What needs to be done: Lay out the entries below as a numbered list, leaving out any blank lines.

Task data:
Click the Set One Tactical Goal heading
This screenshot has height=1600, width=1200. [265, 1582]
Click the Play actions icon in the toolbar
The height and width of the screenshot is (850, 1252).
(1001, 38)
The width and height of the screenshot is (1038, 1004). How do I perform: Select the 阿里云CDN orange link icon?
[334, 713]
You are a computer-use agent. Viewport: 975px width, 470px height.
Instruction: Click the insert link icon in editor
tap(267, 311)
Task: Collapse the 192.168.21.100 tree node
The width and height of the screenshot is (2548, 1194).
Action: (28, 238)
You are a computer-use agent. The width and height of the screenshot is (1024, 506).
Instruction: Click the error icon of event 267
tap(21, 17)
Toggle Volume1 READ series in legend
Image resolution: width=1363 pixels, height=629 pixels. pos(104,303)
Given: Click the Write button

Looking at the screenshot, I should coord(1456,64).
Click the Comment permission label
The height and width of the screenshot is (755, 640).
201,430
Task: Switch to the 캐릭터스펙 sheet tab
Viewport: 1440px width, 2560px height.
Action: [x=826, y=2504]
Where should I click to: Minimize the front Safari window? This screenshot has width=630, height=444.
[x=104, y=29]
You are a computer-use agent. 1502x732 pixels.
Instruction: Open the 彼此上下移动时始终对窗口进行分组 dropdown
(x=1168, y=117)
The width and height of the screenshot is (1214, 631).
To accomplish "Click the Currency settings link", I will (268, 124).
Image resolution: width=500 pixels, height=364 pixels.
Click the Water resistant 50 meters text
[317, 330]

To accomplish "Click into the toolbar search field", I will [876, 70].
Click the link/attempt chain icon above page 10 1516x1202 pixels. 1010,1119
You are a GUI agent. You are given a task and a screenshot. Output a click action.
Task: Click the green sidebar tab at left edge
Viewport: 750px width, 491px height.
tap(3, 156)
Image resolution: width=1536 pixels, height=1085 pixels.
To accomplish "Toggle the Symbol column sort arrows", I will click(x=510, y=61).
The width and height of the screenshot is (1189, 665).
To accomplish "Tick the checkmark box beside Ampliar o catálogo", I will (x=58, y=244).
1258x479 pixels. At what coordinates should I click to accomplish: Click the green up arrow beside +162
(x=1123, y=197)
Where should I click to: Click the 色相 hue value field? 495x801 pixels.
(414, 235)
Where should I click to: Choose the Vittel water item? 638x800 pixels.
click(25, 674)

Problem solution:
1. Click the Set One Tactical Goal heading
2. This screenshot has height=1600, width=1200. [265, 1582]
3. Click the Play actions icon in the toolbar
4. The height and width of the screenshot is (850, 1252).
5. (1001, 38)
6. The width and height of the screenshot is (1038, 1004). How do I perform: Select the 阿里云CDN orange link icon?
7. [334, 713]
8. You are a computer-use agent. Viewport: 975px width, 470px height.
9. Instruction: Click the insert link icon in editor
10. tap(267, 311)
11. Task: Collapse the 192.168.21.100 tree node
12. The width and height of the screenshot is (2548, 1194).
13. Action: (28, 238)
14. You are a computer-use agent. The width and height of the screenshot is (1024, 506).
15. Instruction: Click the error icon of event 267
16. tap(21, 17)
17. Toggle Volume1 READ series in legend
18. Image resolution: width=1363 pixels, height=629 pixels. pos(104,303)
19. Given: Click the Write button
20. Looking at the screenshot, I should coord(1456,64).
21. Click the Comment permission label
22. The height and width of the screenshot is (755, 640).
23. 201,430
24. Task: Switch to the 캐릭터스펙 sheet tab
25. Viewport: 1440px width, 2560px height.
26. Action: [x=826, y=2504]
27. Where should I click to: Minimize the front Safari window? This screenshot has width=630, height=444.
28. [x=104, y=29]
29. You are a computer-use agent. 1502x732 pixels.
30. Instruction: Open the 彼此上下移动时始终对窗口进行分组 dropdown
31. (x=1168, y=117)
32. The width and height of the screenshot is (1214, 631).
33. To accomplish "Click the Currency settings link", I will (268, 124).
34. Image resolution: width=500 pixels, height=364 pixels.
35. Click the Water resistant 50 meters text
36. [317, 330]
37. To accomplish "Click into the toolbar search field", I will [876, 70].
38. Click the link/attempt chain icon above page 10 1516x1202 pixels. 1010,1119
39. You are a GUI agent. You are given a task and a screenshot. Output a click action.
40. Task: Click the green sidebar tab at left edge
41. Viewport: 750px width, 491px height.
42. tap(3, 156)
43. Image resolution: width=1536 pixels, height=1085 pixels.
44. To accomplish "Toggle the Symbol column sort arrows", I will click(x=510, y=61).
45. The width and height of the screenshot is (1189, 665).
46. To accomplish "Tick the checkmark box beside Ampliar o catálogo", I will (x=58, y=244).
47. 1258x479 pixels. At what coordinates should I click to accomplish: Click the green up arrow beside +162
48. (x=1123, y=197)
49. Where should I click to: Click the 色相 hue value field? 495x801 pixels.
50. (414, 235)
51. Where should I click to: Choose the Vittel water item? 638x800 pixels.
52. click(25, 674)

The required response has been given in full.